Jesus gave us extraordinary glimpses of the power of the divine mother Love–the only real and revolutionary power–so simple and fundamental, earthshaking, transforming, inherent, at hand. and yet we chafe at its demands, feel unequal to its possibilities, even while Love compels our longing for it…prompting, insisting, demanding that we discover the true homeland that lies within us, the spiritual oasis of peace and freedom that pours forth unquenchable abundance. the longing is not a message of absence. it is simply a waymark pointing us toward home; tracing the design of Love’s hand within us–the surety that we are all made for glory, all of us awash in Love’s omnipresent light.

Mary Baker Eddy’s poem “Mother’s evening prayer” covers it all.

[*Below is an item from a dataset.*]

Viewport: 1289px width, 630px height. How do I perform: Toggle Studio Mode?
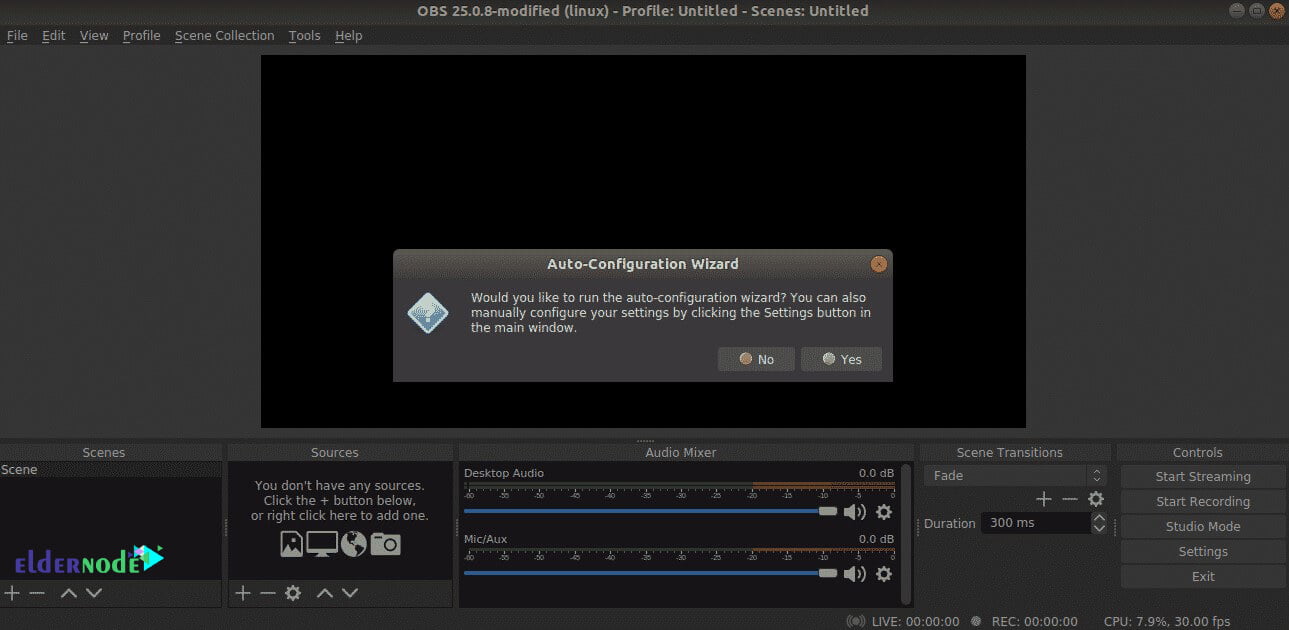(x=1202, y=527)
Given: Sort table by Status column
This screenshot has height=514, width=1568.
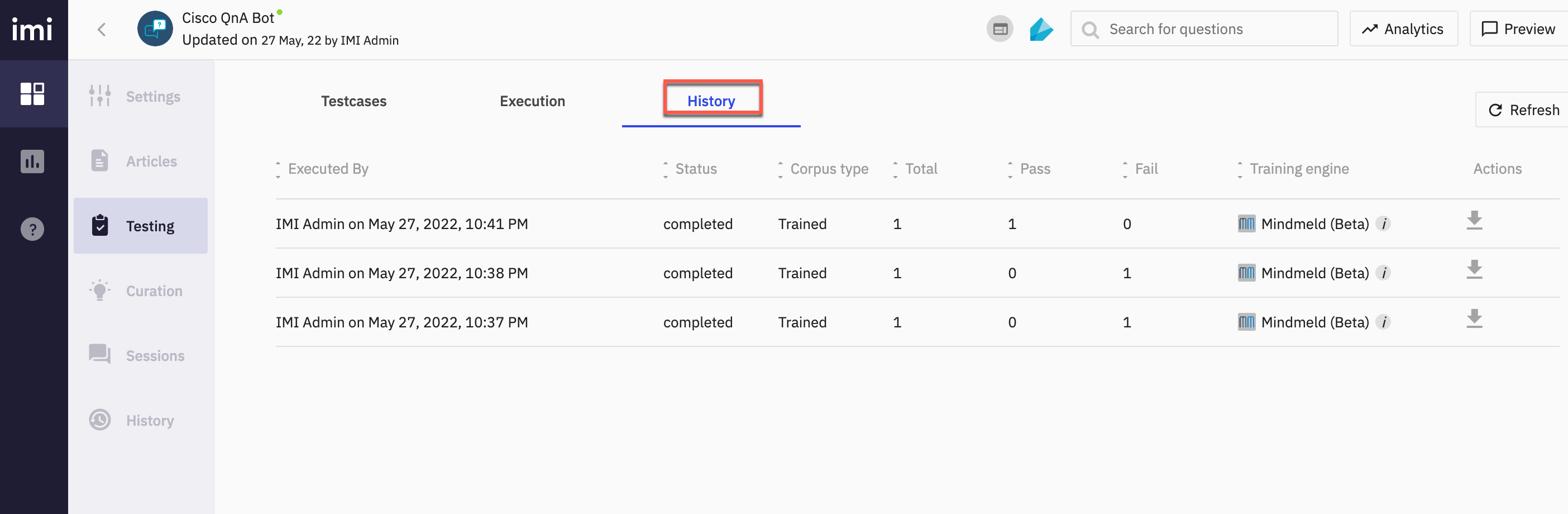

O gentle presence, peace and joy and power;
O Life divine, that owns each waiting hour,
Thou Love that guards the nestling’s faltering flight!
Keep Thou my child on upward wing tonight.

Love is our refuge; only with mine eye
Can I behold the snare, the pit, the fall:
His habitation high is here, and nigh,
His arm encircles me, and mine, and all.

O make me glad for every scalding tear,
For hope deferred, ingratitude, disdain!
Wait, and love more for every hate, and fear
No ill, — since God is good, and loss is gain.

Beneath the shadow of His mighty wing;
In that sweet secret of the narrow way,
Seeking and finding, with the angels sing:
“Lo, I am with you alway,” — watch and pray.

No snare, no fowler, pestilence or pain;
No night drops down upon the troubled breast,
When heaven’s aftersmile earth’s tear-drops gain,
And mother finds her home and heav’nly rest.